February 2010

The Nation Reviewed


By Cate Kennedy
Illustration by Jeff Fisher.

It’s one minute past midnight and we are gathered, hushed, in our thousands across the country, trembling in anticipation like a coven of die-hard cultists. Or perhaps that should be Twi-hard, because the altar at which we are here to worship is one of dozens of Australian cinemas about to screen Twilight: New Moon, and we are being given a stern, pre-emptive talking-to by the manager about our rights and obligations. Other cinemas, he tells the expectant audience, have installed security guards and night-vision cameras for this event. If he sees anyone even holding a mobile phone, let alone attempting to record footage of the movie with it, that person will be escorted outside. Police may be involved. Do we understand?

“Yes” we all chorus, as sheepishly as schoolgirls at assembly, which is appropriate because the Twilight phenomenon is aimed squarely at that demographic: adolescent girls who reached puberty devouring Harry Potter, who are now between 15 and 20 and restless for a love of sublime, impossible, hormonally charged intensity.
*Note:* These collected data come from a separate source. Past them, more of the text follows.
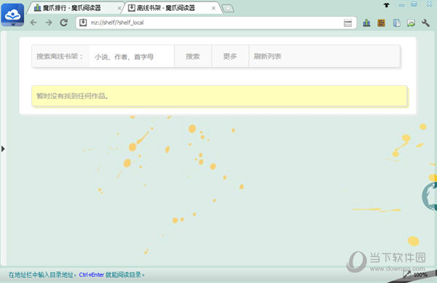Screen dimensions: 437x283
Task: Go forward with the right arrow
Action: pos(49,23)
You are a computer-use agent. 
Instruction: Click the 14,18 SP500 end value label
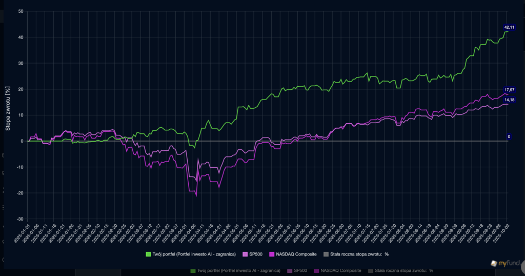[x=509, y=100]
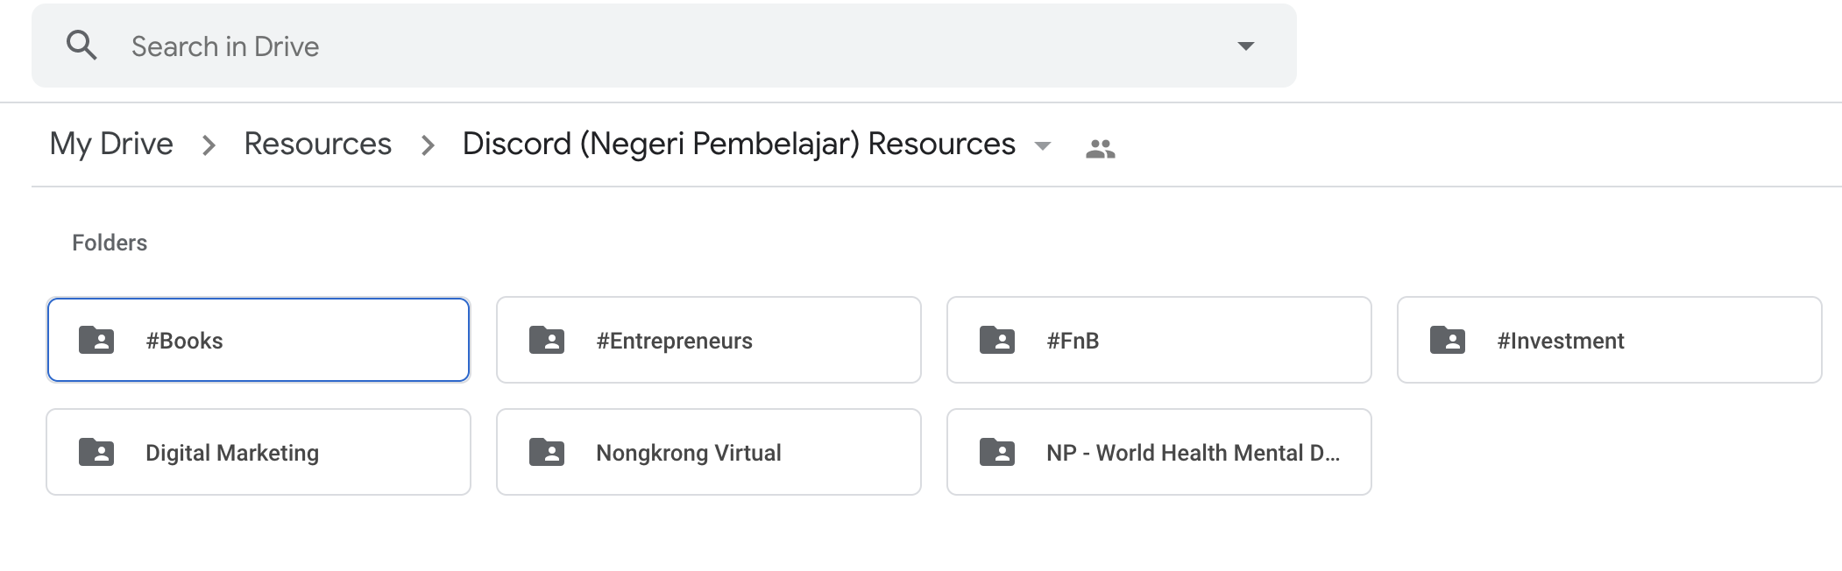Select the #Entrepreneurs folder label
Viewport: 1842px width, 571px height.
click(x=674, y=341)
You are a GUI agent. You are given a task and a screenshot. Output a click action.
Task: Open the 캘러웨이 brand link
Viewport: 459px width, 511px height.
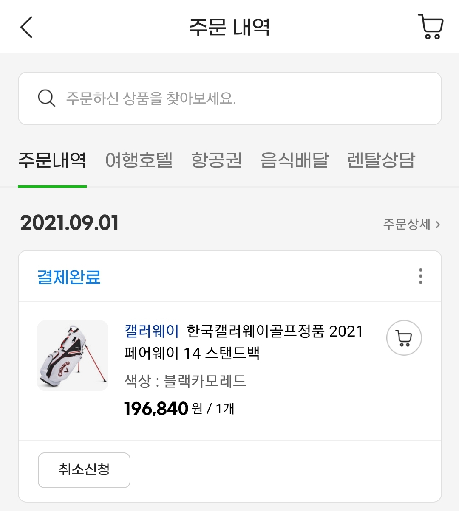coord(152,331)

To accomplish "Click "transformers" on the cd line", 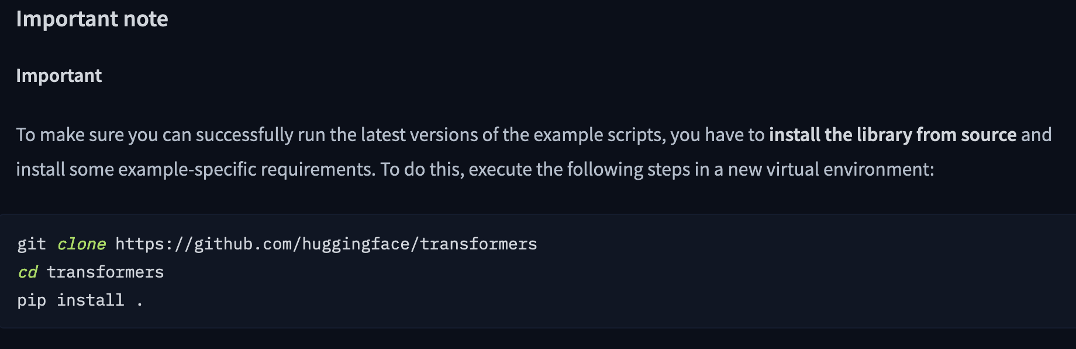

I’m the designated driver for a group of four girls hand-plucked for this franchise. I have never read one of Stephenie Meyers’ Twilight books, but I’ve just taken a cram course in the story thanks to an earlier screening of the first Twilight movie. So I can tell you we’re basically talking teenage girl torn between two guys: one is a vampire and the other is a werewolf. Google “Twilight New Moon” and you’ll find there are over 50 million websites discussing this dilemma, and fans are divided cleanly into two schools of competing adoration – there is Team Edward and there is Team Jacob.

“Who’s in love with the big buff wolf?” teased a recent magazine cover of 17-year-old star Taylor Lautner, who plays Jacob Black, the kind, handsome, impossibly muscled Native American love-interest who unfortunately transforms into a werewolf when he gets upset. Taylor scores 6 million websites all on his own.

Across the ring is Robert Pattinson as Edward: pale, skinny and tortured in his anguished love for Bella, our heroine. Sure, he’s a vampire, but only technically – he’s a kind of vegetarian vampire, since he and his weirdly intense family have no fangs and only drink animals’ blood. In the first film Edward delivered lines like: “I don’t have the strength to stay away from you anymore … your scent is like a drug to me.” Unnervingly made-up in whiteface, with heavily blackened eyebrows and red lips, Pattinson looks like a young Marlon Brando in character as a geisha. We’ve seen him play a grand piano silhouetted in a room oddly full of mist. He’s appeared suddenly, hungrily, in Bella’s bedroom, even sharing a couple of chaste kisses after some agonisingly prolonged soul-searching. His skin sparkles like diamante when he steps into the sunshine. But Edward (“I’ve never wanted a human’s blood so much in my life”) can’t trust himself to consummate his suppressed lust – it flings him, startlingly, clear across the room – and an envious ripple has passed through the cinema audience at the sight of the couple spending the night talking in bed by candlelight instead.  “You can take the furry one,” a Team Edward placard said at New Moon’s LA opening, “I’ll take the one who glitters.”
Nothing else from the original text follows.